As I see it, everyone in my life is trying to teach me something. Sometimes this lesson is patience. To be honest, this is often a really annoying lesson to be learning. On the other hand, the art of dealing with people is a good thing to get better at.

I try to remind myself that most people aren't being annoying "on purpose," and it's quite possible/ likely that I do annoying things too. People can't read minds. In the case of housemates, you might say, "hey, I understand that you need ____, but I feel ____ [when annoying event happens]. Would it be possible that you do ___ instead?"

On the other hand, sometimes the reduction of annoying behaviors is not possible. Thus... I try to expend as little energy as possible focusing on annoying person...otherwise the annoying person wins.

Then I try to reframe the behavior. Sometimes a person can't help it that s/he does this annoying action. Or maybe this person's mother never taught him/her appropriate behavior in this case.

Sometimes it works out to make a game out of it. Play "buzzword bingo" or make a (non-alcoholic) drinking game. Don't forget to give yourself "experience points" for handling the situation well.
posted by oceano at 9:01 PM on May 1, 2013 [1 favorite]


You've reached the "bitch eating crackers" stage.
posted by mon-ma-tron at 3:51 PM on May 2, 2013 [11 favorites]

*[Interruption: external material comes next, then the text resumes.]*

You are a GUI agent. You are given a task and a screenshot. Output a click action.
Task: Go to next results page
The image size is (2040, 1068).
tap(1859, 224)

Lower your expectations of that relationship; both lower what you expect to get out of it, and limit what you put into it.
posted by talldean at 12:00 PM on May 3, 2013


I've viewed some co-workers with a similar point of view, building from mild annoyance at the larger issues, to getting peeved whenever they talk.

Unfortunately, it seems to feed on itself. For me, the best response has been to become cold and professional around them. Focus too much on them, and it takes more of your time than it should.